[Stored items]

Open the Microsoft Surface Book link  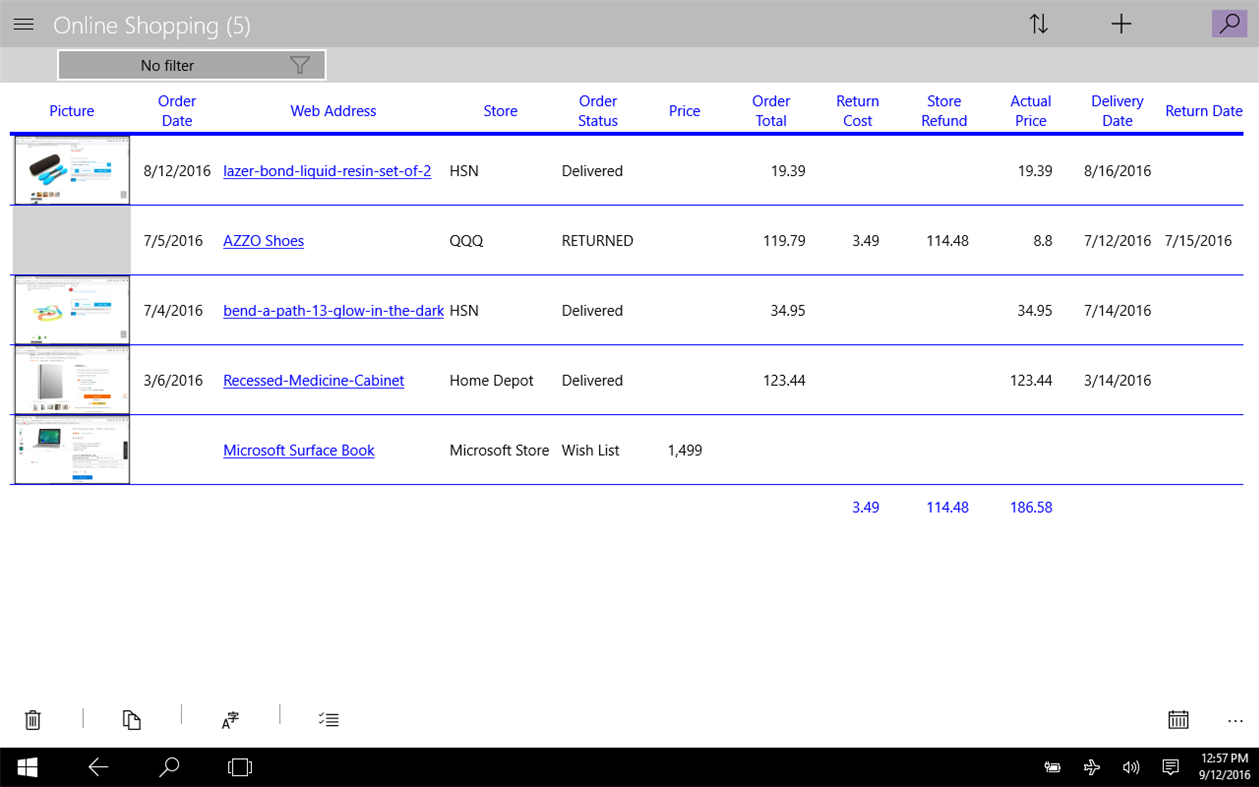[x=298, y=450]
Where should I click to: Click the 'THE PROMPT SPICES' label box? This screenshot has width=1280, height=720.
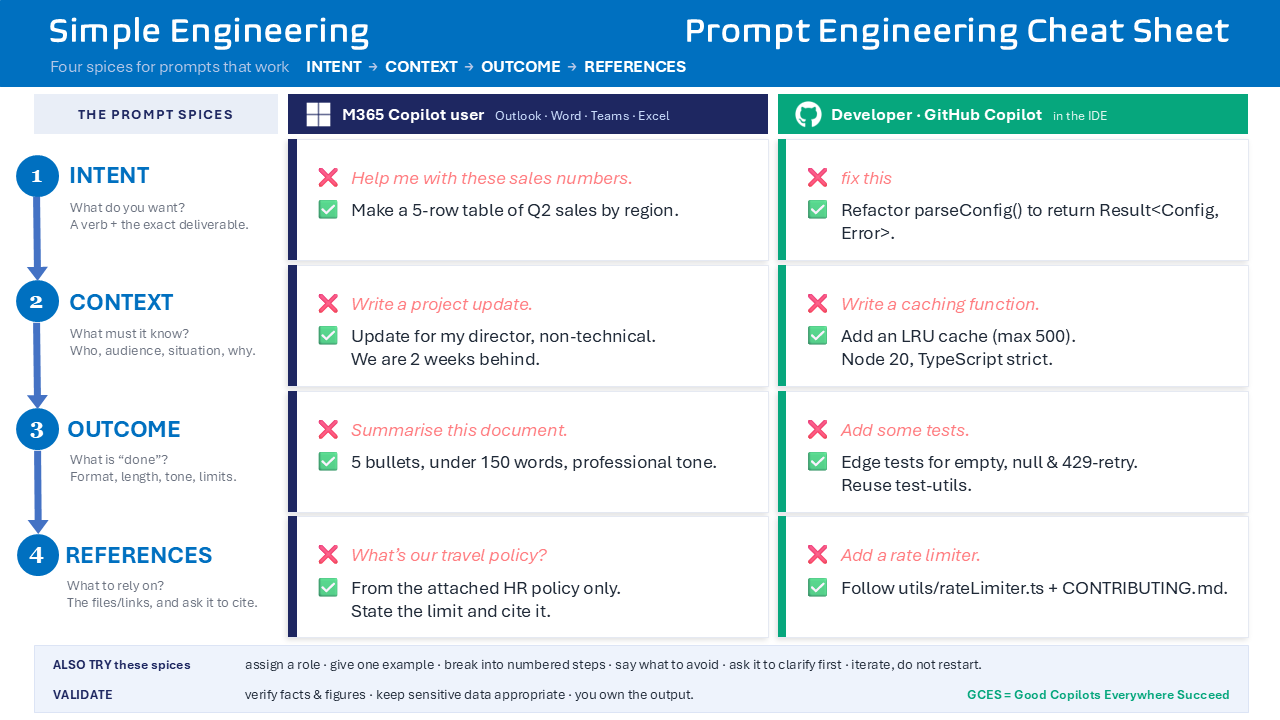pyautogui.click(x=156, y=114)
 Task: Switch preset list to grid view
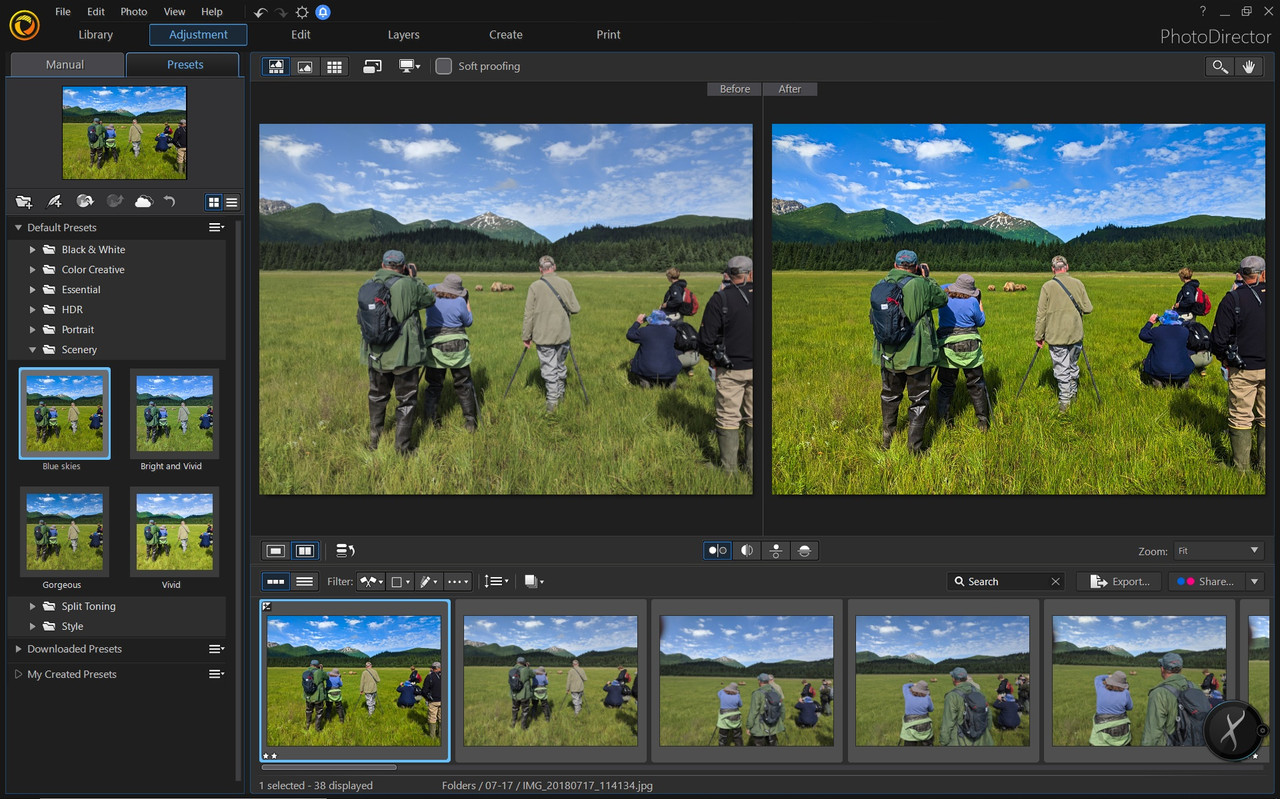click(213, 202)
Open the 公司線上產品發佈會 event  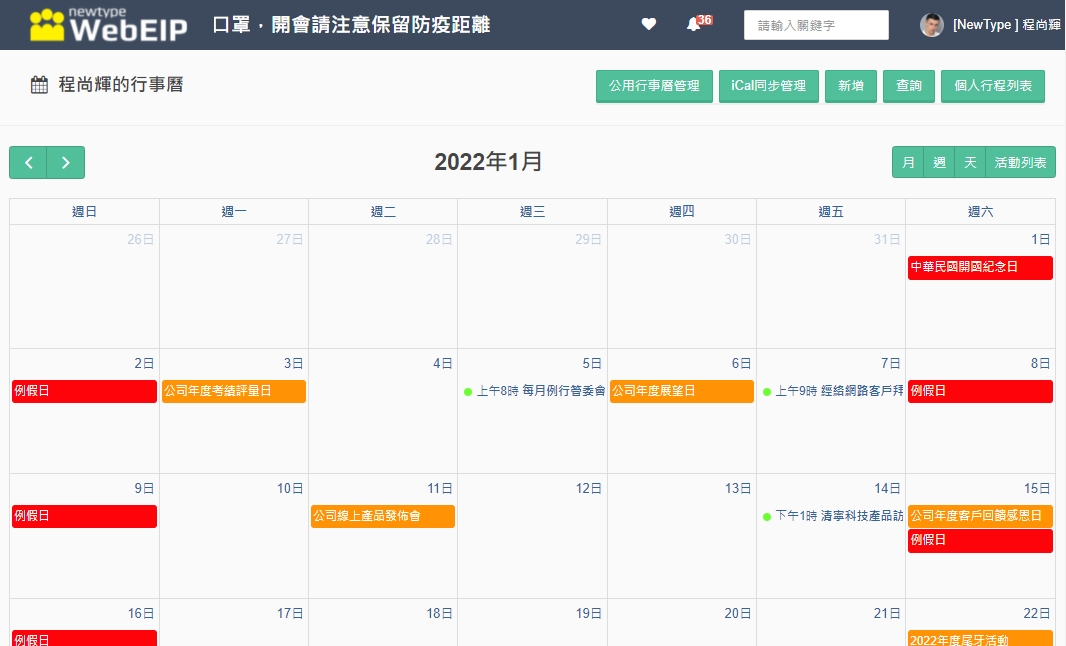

▶ [Task item] Set down, word for word, only the lines running from the line with "Where should I" through the final line of the entries above, omitting all pictures.

▶ [Response box]
Where should I click to: Click the 'THE PROMPT SPICES' label box? This screenshot has width=1280, height=720.
pyautogui.click(x=156, y=114)
 Task: Switch preset list to grid view
click(213, 202)
Open the 公司線上產品發佈會 event  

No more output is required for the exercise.